Data to examine: Begin

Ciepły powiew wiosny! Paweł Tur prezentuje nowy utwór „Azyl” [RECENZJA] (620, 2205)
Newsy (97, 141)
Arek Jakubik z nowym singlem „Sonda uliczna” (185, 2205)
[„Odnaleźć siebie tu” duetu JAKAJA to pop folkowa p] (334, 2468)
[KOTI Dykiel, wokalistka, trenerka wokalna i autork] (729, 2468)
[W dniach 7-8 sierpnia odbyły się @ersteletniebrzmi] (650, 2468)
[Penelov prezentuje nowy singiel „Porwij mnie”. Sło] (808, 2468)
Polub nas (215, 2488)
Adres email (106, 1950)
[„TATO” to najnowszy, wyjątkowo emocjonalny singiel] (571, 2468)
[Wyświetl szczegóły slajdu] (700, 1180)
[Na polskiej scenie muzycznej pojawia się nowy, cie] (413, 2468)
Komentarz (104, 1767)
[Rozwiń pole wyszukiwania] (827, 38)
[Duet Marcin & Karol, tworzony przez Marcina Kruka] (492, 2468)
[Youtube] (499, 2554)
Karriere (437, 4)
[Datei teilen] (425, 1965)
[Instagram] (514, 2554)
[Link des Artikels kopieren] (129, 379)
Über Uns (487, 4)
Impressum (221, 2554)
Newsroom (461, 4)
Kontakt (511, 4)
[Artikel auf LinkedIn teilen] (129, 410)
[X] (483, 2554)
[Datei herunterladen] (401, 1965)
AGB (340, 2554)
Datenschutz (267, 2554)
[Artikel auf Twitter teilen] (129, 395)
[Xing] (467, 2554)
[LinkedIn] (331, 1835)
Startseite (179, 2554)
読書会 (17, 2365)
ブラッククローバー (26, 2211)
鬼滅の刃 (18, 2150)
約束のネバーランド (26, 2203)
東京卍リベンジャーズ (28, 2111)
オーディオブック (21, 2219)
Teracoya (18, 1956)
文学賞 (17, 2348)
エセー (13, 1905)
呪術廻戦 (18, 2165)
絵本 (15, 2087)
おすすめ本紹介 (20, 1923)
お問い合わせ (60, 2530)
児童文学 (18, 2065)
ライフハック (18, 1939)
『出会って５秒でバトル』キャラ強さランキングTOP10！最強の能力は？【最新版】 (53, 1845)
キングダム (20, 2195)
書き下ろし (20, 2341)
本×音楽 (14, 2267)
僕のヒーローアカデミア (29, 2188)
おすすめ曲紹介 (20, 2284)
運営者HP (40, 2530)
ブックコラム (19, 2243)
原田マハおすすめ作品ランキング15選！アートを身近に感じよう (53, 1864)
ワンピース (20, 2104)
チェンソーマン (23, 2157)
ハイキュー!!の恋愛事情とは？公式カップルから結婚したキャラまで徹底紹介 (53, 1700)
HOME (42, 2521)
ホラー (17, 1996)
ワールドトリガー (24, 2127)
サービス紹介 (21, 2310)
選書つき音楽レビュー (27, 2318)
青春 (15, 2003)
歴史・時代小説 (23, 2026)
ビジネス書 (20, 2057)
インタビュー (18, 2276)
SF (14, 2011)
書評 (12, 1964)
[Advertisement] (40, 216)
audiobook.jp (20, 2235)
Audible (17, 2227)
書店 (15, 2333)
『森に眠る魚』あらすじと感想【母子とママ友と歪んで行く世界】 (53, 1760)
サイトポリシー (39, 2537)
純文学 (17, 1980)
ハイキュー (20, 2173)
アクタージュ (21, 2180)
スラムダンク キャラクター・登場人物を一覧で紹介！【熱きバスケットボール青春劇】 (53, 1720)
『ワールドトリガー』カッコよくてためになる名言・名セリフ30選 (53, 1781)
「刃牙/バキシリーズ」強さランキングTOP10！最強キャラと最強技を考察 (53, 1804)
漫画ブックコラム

Data to examine: End

# Exercise directions
Return from the data every line that holds "prezentuje".

# Completed exercise
Ciepły powiew wiosny! Paweł Tur prezentuje nowy utwór „Azyl” [RECENZJA] (620, 2205)
[Penelov prezentuje nowy singiel „Porwij mnie”. Sło] (808, 2468)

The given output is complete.